I found organic white grape juice by Santa Cruz, didn't check the ingredients mind you.
MMMmmmmmm white grape kefir on new years....mmmmm
Heather...did you post your instructions for the ginger ale in the thread?
For the amount of time you are fermenting the grape, I think it's fine for Dc to have some. It' will have actually less than 1%, and even less than advertised 'alcohol free' drinks! They actually have some alcohol in them!
You can use any juice, and switch them around. The grains might absorb some different colors, but they will be fine.
Now let me make this point, so there is no confusion:
I am using real WATER KEFIR GRAINS
, for my gingerale, NOT
Milk based, Converted to Juice, Kefir Grains. You could use the converted Milk Kefir Grains, but the Dom suggests adding 1 Tbs Barley Malt to help the grains along since they are not in milk.... /shrug
I really didn't like the flavor as much with the Barley Malt, and would be tempted to leave it out, and see if it still ferments.
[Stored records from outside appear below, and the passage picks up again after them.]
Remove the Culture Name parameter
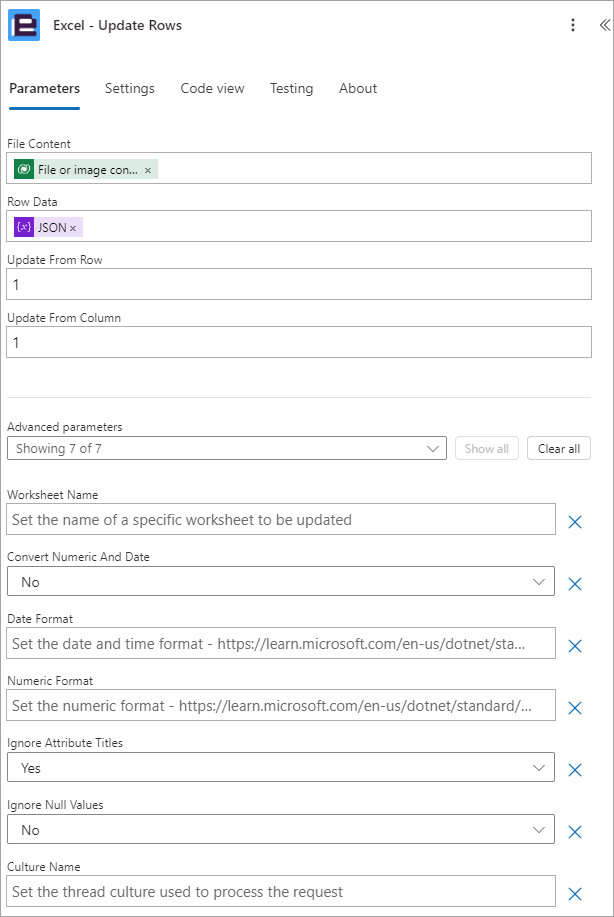 click(575, 894)
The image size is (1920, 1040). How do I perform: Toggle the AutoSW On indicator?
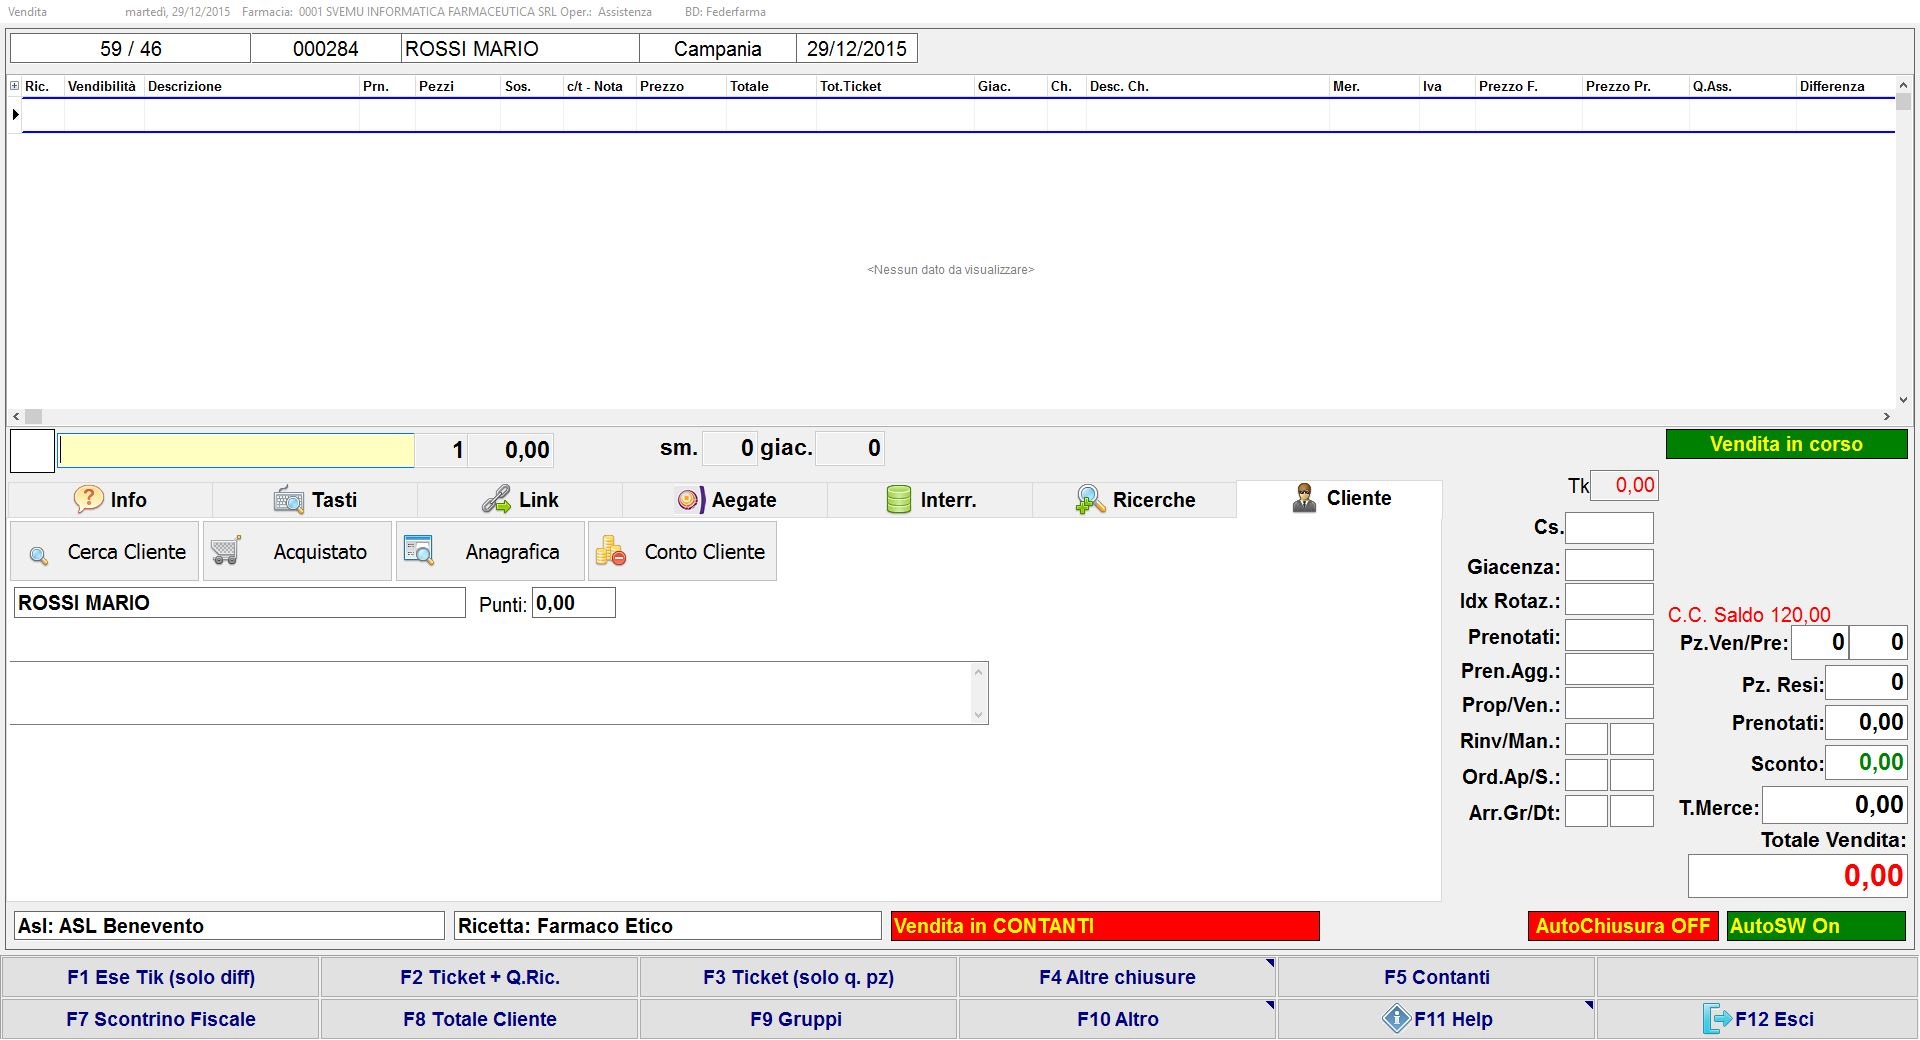pyautogui.click(x=1815, y=926)
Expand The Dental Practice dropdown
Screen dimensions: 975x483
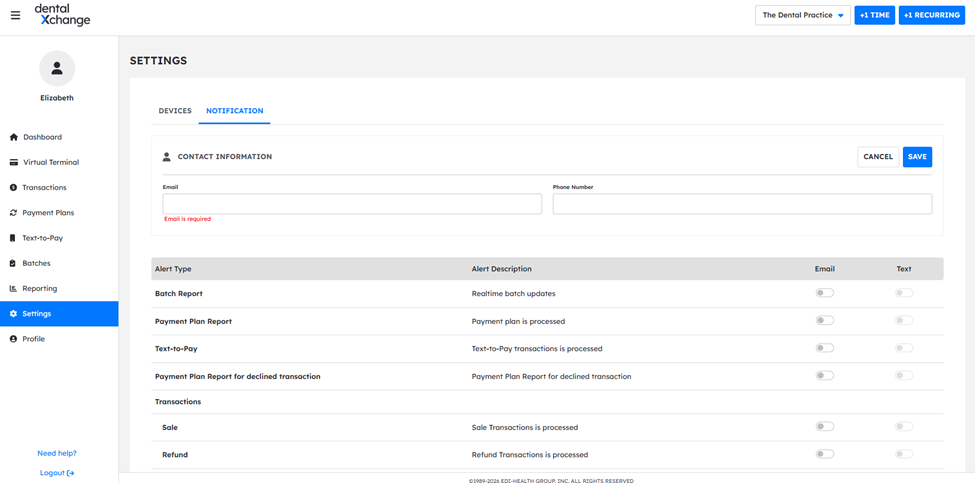click(x=802, y=15)
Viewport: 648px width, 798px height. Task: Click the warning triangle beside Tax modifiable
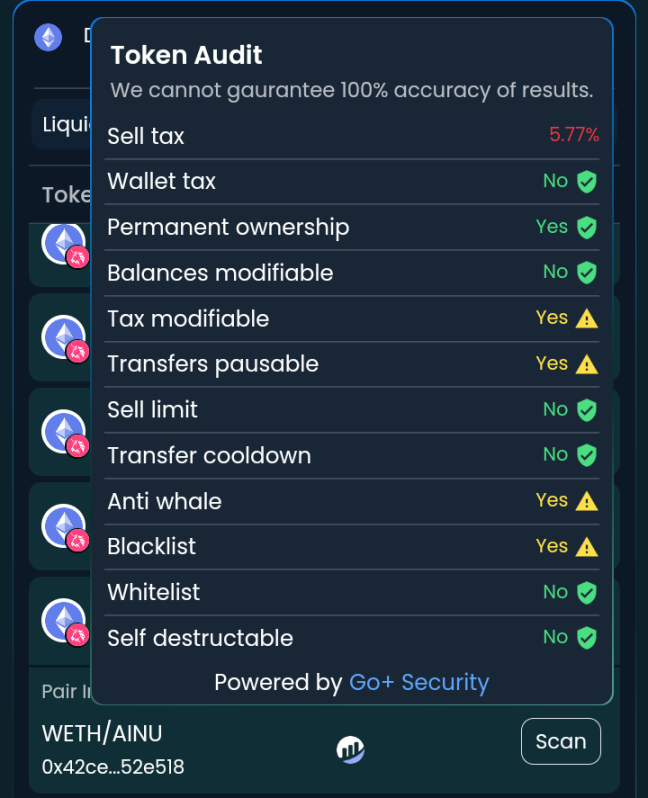tap(587, 319)
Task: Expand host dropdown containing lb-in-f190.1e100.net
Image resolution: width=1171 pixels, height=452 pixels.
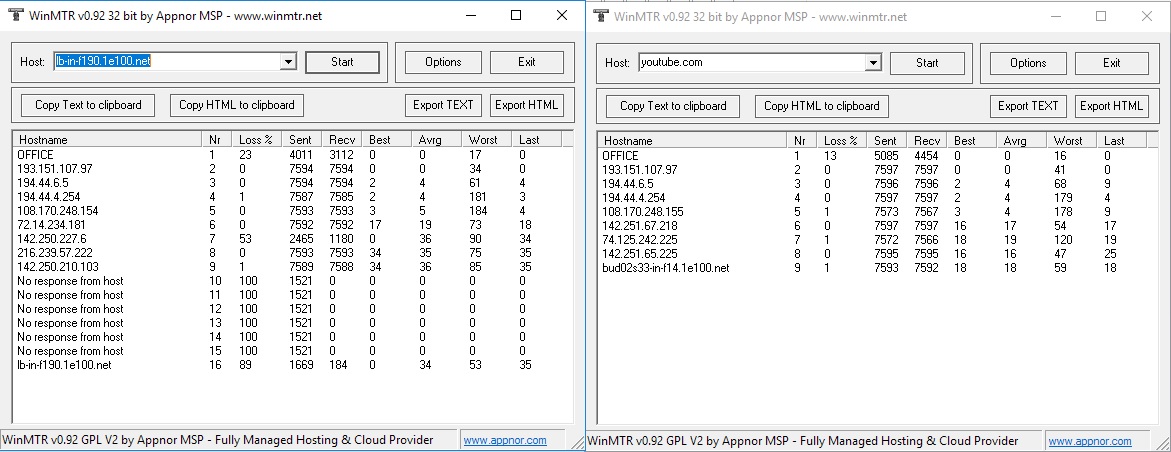Action: 288,62
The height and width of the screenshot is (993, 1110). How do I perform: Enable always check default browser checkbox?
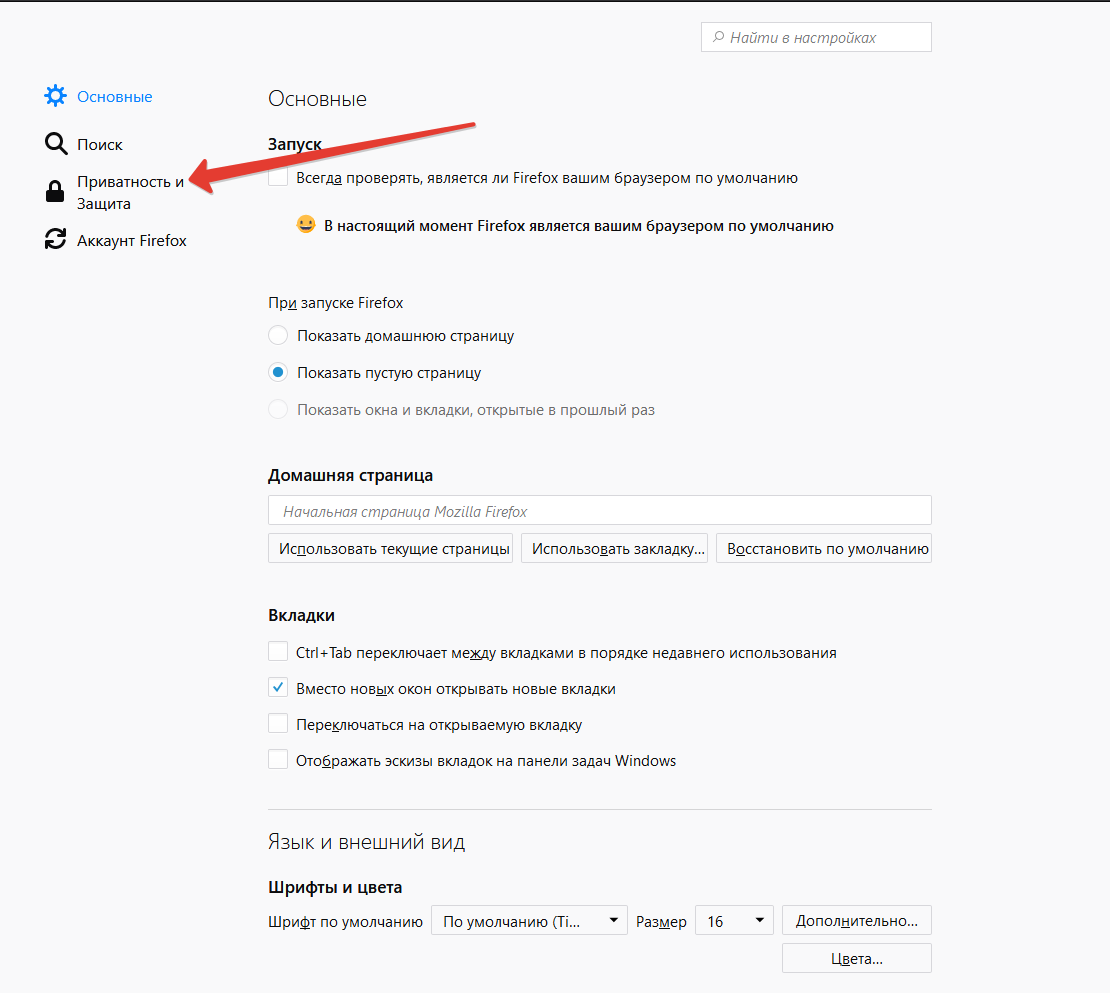click(278, 177)
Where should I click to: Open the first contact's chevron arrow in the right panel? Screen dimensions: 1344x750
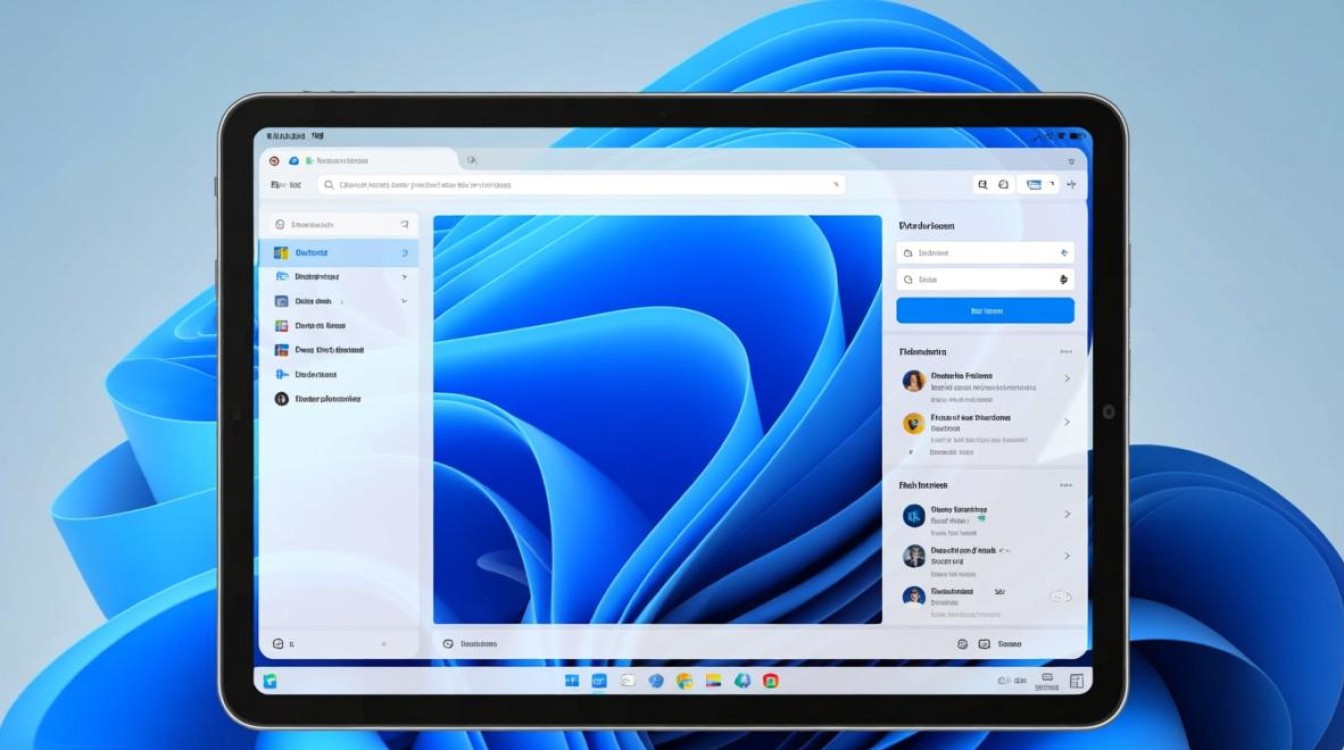pos(1067,379)
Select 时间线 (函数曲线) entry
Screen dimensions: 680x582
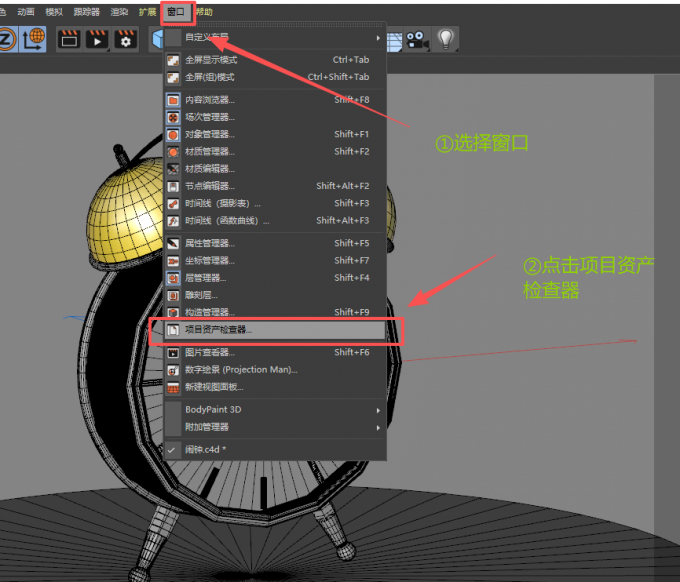[227, 220]
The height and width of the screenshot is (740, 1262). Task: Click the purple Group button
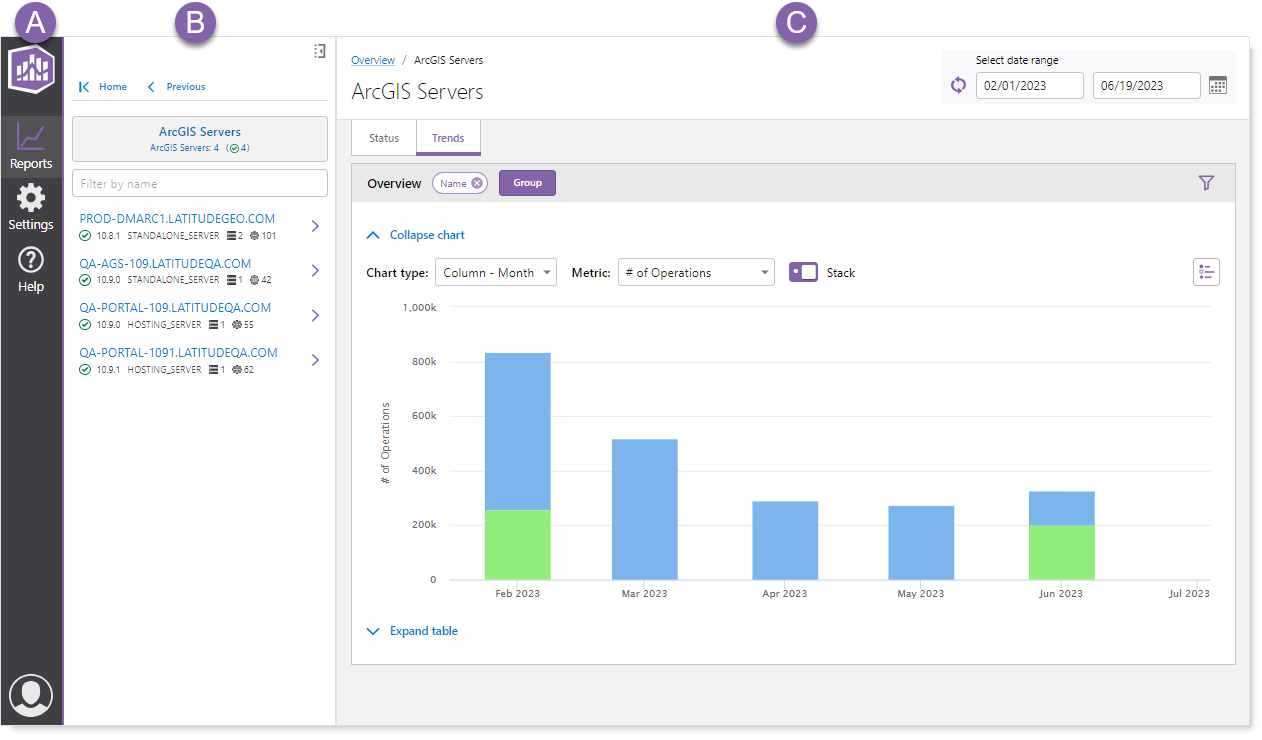pos(527,183)
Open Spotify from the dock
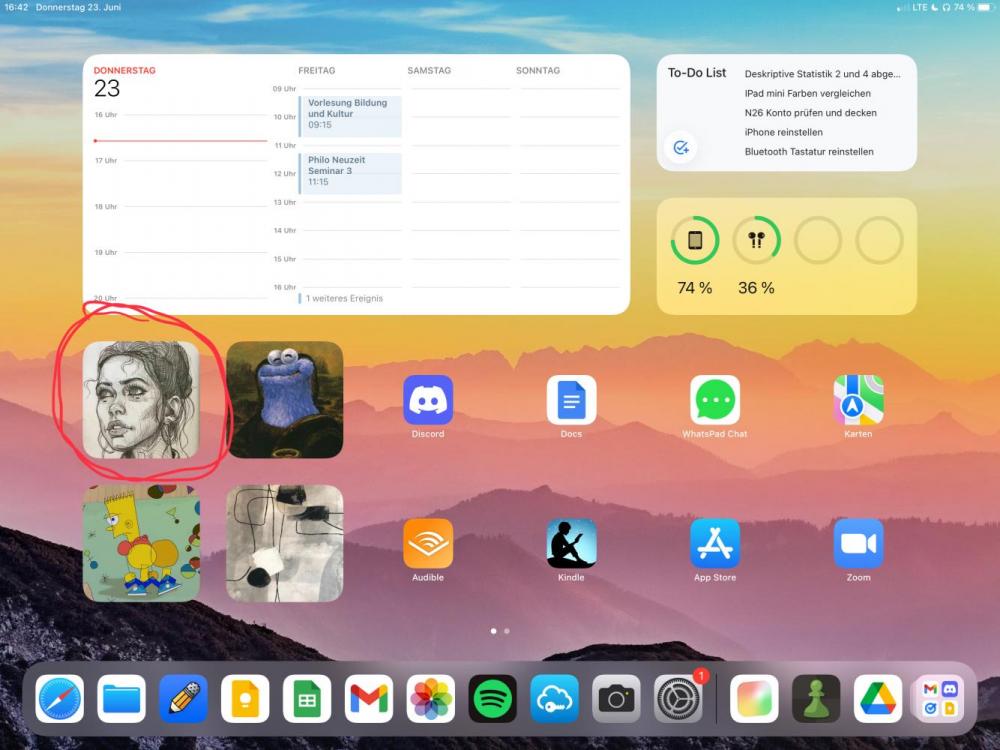This screenshot has height=750, width=1000. pyautogui.click(x=493, y=699)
Just don't use your ONLY batch of grains, incase they don't work without the Barley Malt. Now, on his website, he only mentions the Barley Malt in a few recipes, and NOT in the juice ferments. SO maybe the grapes give it what it needs too.
I got the Water Kefir Grains from a lady in the Nederlands and they are really hard to get. Milk Kefir Grains are practically a 'dime a dozen' to find, compared to an actual, 'Water Kefir Grain'. They are different. They are hard and compact and more translucent. They thrive in the juice or sugar sweetened, flavored waters with no need for maltose sugars. They will not work in milk. They also DO make the drink slightly more alcoholic, but not to the point where you are going to feel 'tipsy' or anything. It's just a mild amount.
So I can give you the recipe, but you might not get the same results with your converted milk grains, as with a water kefir grain.Gingerale Kefir d' Aqua
~2 quarts filtered water
~6 pieces of dehydrated, unsulfured
ginger pieces *health food store bulk bin*
1 chunk of fresh ginger, peeled and sliced in half (the size of a peanut)
1 dry, unsulfured
1/2 cup sugar (makes it sweet, you could use less)
Put in a glass container with a lid, that is big enough to not go beyond 2/3 of it's capacity. Place a tight lid on, and let sit for 48 hours. I then strain it, and refrigerate it in glass bottles with stoppered lids. If you want more 'fizz' you can use this like a base, and pour in some plain, sparkling water when you go to drink it.
Hope that is helpful. I just wanted to be clear about it, JIC it didnt' work with the converted grains. I need to try it again with some converted grains and taste test it. Sorry, I haven't tried that yet. I made the basic 'Kefir D' Aqua' recipe and I think it was the Barley Malt that threw off the flavor to me.